The Many Saints of Newark: A Sopranos Story for a New Generation

Young Tony Soprano played by Gandolifini and Dickie Moltisanti played by Nivola. (Via Indie Wire)

By Veronica Carbonell // Contributing Writer

The long-awaited prequel to critically acclaimed, award winning HBO show, “The Sopranos,” is finally hitting theaters Oct. 1 with an HBO Max release scheduled for later that month. 

Sorry to disappoint long-time fans of the show, but “The Many Saints of Newark” doesn’t actually revolve around a young Tony Soprano played by the late James Gandolfini’s son, Michael Gandolfini.

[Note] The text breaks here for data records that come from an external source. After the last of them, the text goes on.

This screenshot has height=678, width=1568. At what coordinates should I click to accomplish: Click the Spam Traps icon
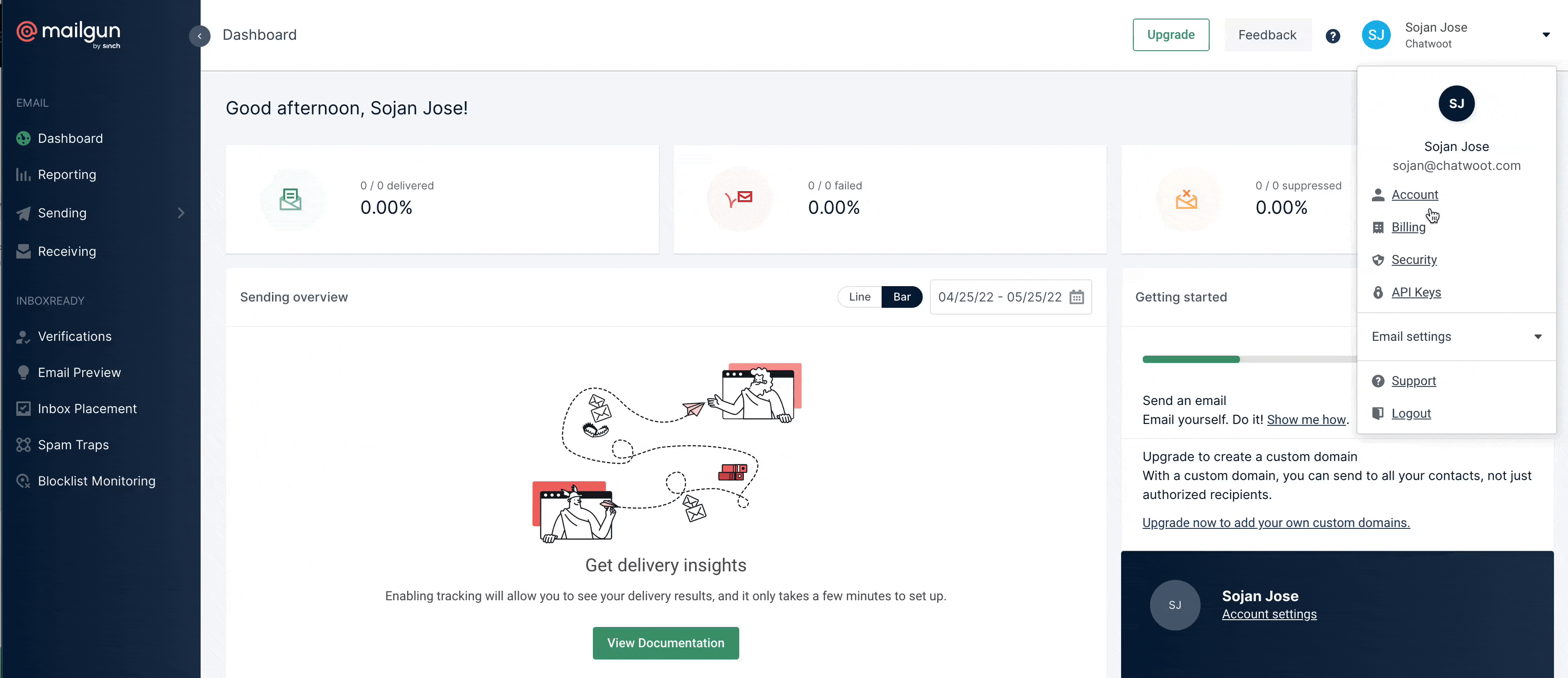pyautogui.click(x=23, y=444)
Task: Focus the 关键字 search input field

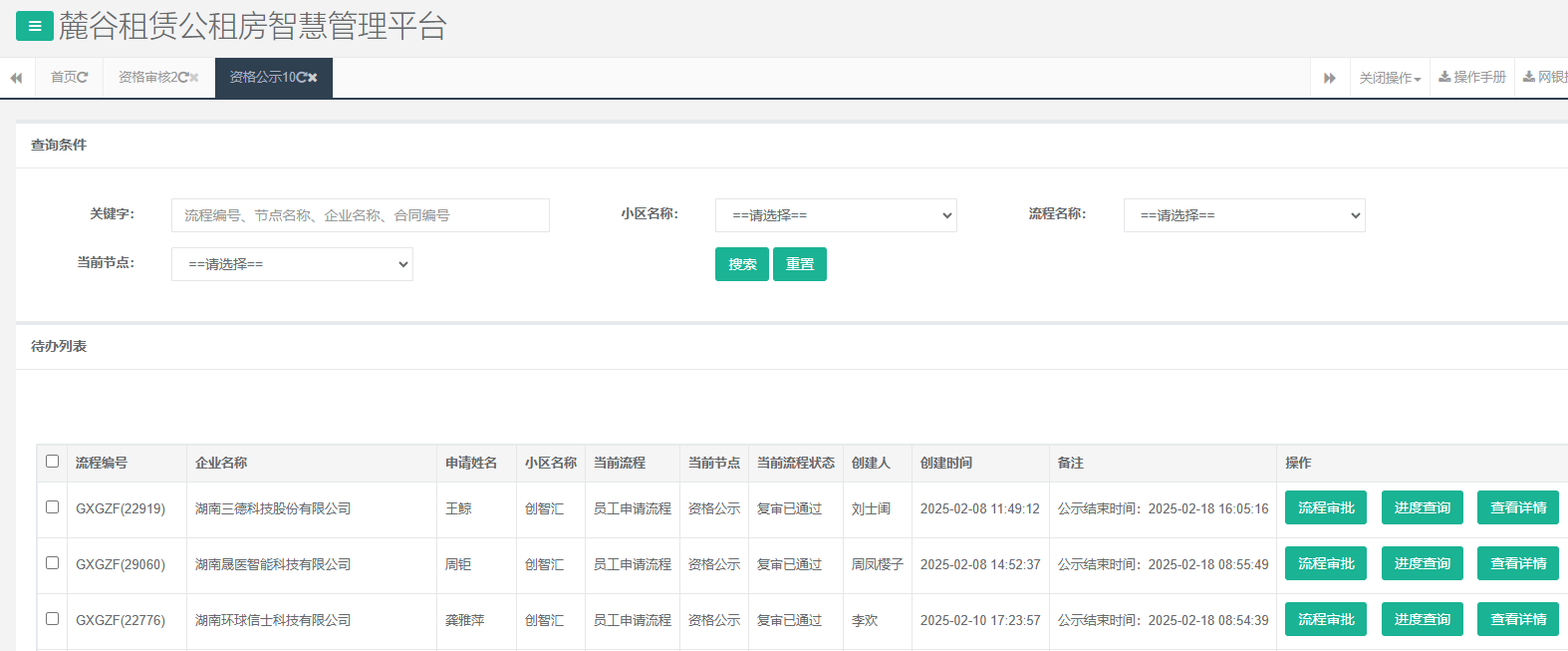Action: click(360, 215)
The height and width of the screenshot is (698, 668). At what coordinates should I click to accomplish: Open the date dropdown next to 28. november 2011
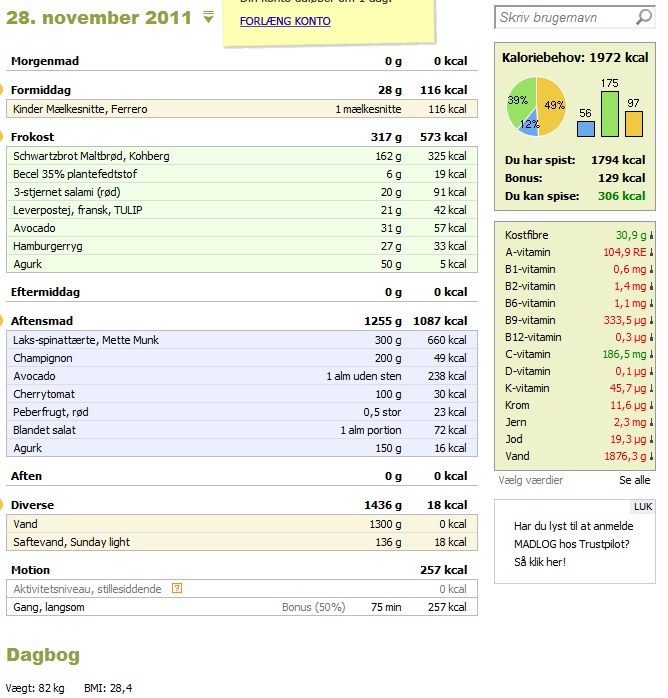(208, 17)
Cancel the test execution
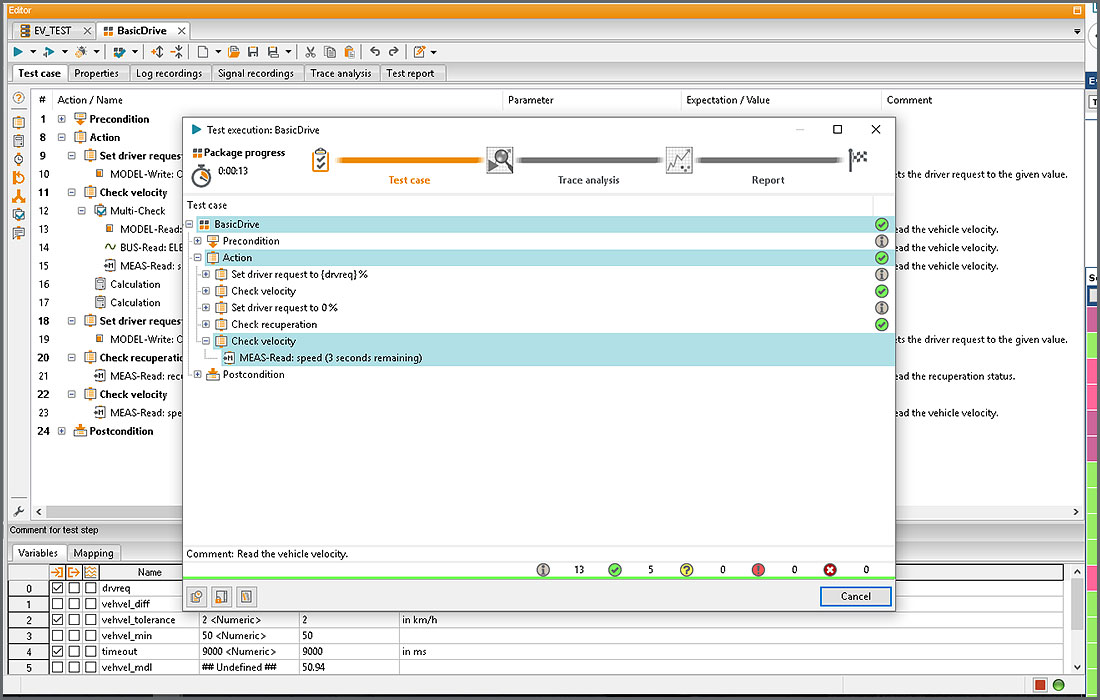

Instead, the film centers around his uncle, Dickie Moltisanti, played by ​​Alessandro Nivola. A young Tony idolized his uncle dearly and he in many ways was the one who made Tony Soprano the memorable character we know.

The film chronicles Dickie’s life as a mobster and the trouble he faces, as well as the strong bond shared between uncle and nephew. 

Nivola said that likely the greatest tragedy of the film is that despite the two characters being so close, Tony never truly got to know the real Dickie and how he was unravelling emotionally and physically. Had Tony known, he might have gone down a very different path. 

The film begins in 1967 Newark, New Jersey where crime is at an all-time high and the mob runs the city. Unlike most mob movies, “Many Saints” has the civil rights movement serve as a backdrop with scenes that showcases police brutality and rioting as a response. 

In a new era of mob movies, this addition shows the other side of the city that has nothing to do with mafiosos or Italian Americans.

When asked about the racist language used to accurately portray the time period and the disconnect between both groups, Galdofini said, ​​”Silence and not talking about the issues is so harmful. You see these riots and then the Soprano family never once touches upon it because it doesn’t affect them. They are extremely sheltered.”  

One of the film’s main characters, Harold McBreyer, played by “Hamilton’s” Leslie Odom Jr., is a gangster who works for Dickie. He carries the movie with an extremely layered performance, and greatly holds his own with acting greats like Ray Liotta, who plays Dickie’s father, Aldo. 

Harold McBreyer played by Odom Jr. (Cinema Blend).

Another performance includes Vera Farmiga, known for TV show “Bates Motel” and “The Conjuring” film series, who plays Tony’s mother, Livia Soprano. 

Long-time fans of the “The Sopranos” know how incredibly pivotal she is to Tony’s upbringing and was actually a main character on the show for a few seasons. 

However, based on how the show depicted Tony’s difficult and estranged relationship with his mother, the movie does very little to showcase this, even in scenes where the two are alone. 

Though the movie does not revolve around Tony’s life specifically, it was still definitely a missed opportunity to further explore a relationship that was so important to the eight season show.  

Nonetheless, with a role as iconic as Tony Soprano, there are undoubtedly very big shoes to fill, especially when the role was played by your own father. 

Gandolifini said that he tried to focus on the role by thinking about it in “bite-sized chunks.”

“I tried not to think about it too much. Thinking too hard about portraying such an iconic role would’ve been too overwhelming,” he states. 

He added that playing a character originated by his father gave him so much pride as an actor and gave him a newfound respect for all that he had accomplished. 

Whether you’re a fan of the show or not, “The Many Saints of Newark” is definitely worth a trip to the movies and a beautiful homage from a son to his late father.